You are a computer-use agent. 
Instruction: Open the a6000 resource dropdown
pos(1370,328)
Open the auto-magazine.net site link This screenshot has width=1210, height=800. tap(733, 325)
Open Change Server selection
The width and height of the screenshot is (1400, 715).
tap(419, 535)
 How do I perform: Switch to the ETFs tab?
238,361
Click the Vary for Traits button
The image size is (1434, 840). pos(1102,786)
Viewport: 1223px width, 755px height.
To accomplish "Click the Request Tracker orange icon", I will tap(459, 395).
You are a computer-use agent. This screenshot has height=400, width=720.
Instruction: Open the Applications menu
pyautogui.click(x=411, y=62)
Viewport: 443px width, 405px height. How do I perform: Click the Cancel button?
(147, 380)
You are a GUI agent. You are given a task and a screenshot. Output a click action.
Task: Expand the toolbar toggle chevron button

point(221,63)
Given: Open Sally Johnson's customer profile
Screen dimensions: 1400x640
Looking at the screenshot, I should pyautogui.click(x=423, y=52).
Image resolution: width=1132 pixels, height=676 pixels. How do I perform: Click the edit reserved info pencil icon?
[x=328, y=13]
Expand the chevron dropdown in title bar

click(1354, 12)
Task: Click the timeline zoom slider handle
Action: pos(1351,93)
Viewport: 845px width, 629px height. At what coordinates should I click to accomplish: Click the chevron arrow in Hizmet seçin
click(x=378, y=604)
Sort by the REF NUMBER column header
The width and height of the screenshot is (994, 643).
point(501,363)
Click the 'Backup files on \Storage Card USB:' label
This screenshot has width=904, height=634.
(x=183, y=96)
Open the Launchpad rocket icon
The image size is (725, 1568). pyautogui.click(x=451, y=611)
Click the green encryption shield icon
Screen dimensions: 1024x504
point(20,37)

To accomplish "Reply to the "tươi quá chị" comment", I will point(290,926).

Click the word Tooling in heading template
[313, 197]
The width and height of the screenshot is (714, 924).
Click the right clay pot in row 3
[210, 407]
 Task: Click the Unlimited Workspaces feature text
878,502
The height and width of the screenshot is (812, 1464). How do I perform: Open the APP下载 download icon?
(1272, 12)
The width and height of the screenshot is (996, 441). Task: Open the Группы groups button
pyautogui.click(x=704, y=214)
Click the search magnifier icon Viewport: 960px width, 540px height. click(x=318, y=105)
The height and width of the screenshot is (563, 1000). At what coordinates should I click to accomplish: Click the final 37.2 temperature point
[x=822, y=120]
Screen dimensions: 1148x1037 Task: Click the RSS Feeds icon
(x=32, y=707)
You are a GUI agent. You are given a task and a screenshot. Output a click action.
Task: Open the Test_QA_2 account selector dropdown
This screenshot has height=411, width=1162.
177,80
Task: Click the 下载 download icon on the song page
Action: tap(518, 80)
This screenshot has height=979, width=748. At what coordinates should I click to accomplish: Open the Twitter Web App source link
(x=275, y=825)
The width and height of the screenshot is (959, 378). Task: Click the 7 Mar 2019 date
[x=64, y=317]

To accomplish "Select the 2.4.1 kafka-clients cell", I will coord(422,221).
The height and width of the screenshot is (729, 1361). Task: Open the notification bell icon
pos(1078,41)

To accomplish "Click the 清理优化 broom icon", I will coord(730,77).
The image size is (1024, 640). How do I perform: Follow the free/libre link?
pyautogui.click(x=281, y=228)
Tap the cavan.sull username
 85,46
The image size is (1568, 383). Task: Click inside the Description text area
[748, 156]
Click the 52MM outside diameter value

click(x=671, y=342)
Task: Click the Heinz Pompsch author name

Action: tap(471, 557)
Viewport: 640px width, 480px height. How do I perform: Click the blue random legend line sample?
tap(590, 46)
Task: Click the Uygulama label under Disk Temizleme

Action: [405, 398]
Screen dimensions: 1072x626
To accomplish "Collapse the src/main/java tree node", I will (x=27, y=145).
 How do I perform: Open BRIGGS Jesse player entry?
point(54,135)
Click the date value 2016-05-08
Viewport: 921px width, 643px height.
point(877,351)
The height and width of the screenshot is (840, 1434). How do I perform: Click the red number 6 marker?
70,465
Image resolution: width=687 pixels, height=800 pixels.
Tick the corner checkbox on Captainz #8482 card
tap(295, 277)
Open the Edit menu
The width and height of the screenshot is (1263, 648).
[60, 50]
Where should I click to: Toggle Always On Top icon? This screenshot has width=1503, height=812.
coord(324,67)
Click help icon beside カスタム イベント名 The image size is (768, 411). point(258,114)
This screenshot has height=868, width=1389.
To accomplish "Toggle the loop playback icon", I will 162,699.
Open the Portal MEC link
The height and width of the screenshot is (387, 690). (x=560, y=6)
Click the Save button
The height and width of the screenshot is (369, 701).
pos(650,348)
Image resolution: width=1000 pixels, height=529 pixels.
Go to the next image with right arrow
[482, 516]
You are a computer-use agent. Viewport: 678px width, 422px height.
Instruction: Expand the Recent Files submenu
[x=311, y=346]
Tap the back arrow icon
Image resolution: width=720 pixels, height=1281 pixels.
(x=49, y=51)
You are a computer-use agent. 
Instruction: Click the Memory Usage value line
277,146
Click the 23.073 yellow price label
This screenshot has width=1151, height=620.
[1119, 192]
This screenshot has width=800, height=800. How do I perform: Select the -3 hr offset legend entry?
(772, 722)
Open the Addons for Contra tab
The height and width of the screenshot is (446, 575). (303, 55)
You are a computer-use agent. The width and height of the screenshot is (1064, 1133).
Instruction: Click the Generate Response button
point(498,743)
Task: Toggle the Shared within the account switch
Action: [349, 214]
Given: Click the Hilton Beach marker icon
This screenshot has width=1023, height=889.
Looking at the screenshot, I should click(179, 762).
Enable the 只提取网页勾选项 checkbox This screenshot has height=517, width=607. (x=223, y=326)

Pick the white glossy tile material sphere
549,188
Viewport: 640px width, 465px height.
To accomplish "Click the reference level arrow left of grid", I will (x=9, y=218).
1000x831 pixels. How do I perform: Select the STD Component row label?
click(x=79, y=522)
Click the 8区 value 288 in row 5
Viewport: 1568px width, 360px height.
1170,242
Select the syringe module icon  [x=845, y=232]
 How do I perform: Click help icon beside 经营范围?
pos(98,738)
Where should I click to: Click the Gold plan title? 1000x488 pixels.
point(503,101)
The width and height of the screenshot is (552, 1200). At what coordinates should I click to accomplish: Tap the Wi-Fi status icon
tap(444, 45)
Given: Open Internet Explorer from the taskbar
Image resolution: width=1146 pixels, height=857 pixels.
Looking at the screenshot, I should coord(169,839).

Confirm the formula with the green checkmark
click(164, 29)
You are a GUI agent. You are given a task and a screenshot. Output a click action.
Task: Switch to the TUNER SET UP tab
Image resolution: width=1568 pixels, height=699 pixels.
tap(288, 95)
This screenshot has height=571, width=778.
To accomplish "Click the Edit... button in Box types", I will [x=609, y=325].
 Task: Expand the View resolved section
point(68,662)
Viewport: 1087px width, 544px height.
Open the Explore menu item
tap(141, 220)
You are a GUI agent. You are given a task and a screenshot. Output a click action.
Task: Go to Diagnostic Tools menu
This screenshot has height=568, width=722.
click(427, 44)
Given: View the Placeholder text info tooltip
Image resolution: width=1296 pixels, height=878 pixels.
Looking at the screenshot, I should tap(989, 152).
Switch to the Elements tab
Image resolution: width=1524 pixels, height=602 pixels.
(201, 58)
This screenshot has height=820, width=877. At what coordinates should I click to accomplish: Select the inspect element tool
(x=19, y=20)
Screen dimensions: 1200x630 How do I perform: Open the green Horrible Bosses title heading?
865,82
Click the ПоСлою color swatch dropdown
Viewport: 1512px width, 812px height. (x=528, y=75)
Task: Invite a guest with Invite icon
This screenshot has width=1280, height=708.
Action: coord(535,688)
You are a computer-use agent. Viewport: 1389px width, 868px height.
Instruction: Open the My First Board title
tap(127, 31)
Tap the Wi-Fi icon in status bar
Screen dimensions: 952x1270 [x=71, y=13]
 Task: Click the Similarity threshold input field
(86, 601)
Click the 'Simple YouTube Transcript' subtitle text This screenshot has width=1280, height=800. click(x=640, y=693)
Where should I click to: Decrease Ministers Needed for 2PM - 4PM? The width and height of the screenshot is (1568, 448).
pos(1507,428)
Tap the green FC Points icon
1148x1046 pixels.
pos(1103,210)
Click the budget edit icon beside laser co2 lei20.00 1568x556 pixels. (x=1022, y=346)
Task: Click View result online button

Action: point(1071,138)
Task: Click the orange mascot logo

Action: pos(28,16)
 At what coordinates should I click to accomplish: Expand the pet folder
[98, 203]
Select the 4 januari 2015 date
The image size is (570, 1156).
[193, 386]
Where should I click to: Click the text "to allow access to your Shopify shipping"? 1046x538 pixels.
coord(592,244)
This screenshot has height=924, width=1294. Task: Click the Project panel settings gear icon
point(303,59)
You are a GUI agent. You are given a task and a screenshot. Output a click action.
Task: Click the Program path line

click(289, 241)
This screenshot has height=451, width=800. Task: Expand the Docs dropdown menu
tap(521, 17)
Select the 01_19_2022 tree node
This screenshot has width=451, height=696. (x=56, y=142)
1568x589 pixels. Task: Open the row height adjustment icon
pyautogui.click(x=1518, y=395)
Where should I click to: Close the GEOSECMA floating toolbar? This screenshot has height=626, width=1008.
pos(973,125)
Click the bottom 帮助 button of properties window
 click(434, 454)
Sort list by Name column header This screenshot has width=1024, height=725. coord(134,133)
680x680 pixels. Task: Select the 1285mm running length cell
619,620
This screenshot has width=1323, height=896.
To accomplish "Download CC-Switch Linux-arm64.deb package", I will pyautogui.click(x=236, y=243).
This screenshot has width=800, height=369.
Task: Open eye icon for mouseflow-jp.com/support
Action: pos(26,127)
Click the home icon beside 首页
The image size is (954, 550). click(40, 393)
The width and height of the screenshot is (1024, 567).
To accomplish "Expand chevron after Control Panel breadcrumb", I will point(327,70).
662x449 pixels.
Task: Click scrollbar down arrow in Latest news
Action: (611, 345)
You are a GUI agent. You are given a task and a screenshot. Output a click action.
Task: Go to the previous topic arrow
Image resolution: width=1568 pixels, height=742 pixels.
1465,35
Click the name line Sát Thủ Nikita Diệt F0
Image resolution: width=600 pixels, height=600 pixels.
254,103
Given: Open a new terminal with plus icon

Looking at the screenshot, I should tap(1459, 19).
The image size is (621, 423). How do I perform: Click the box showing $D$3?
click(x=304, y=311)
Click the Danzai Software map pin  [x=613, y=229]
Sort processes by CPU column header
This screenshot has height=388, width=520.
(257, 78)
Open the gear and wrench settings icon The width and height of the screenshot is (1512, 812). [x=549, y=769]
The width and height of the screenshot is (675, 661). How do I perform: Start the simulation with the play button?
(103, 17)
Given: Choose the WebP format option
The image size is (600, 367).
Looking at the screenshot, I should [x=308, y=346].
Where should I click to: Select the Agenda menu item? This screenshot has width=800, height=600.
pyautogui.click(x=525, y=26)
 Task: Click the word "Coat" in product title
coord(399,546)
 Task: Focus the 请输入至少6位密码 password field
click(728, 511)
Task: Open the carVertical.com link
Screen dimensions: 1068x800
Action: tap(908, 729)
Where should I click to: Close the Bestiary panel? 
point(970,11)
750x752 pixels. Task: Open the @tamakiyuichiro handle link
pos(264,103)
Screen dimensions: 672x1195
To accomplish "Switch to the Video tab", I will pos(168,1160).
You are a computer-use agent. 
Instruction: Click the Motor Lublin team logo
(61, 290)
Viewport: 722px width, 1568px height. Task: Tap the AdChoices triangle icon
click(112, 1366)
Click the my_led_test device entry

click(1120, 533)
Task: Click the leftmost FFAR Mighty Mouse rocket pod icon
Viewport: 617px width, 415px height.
◇ ◇ ◇ ◇ ◇ ◇ ◇
» TRY IT: Find the lines of the material that contain the word "computer" and report only how many there are.

» ANSWER AREA: 7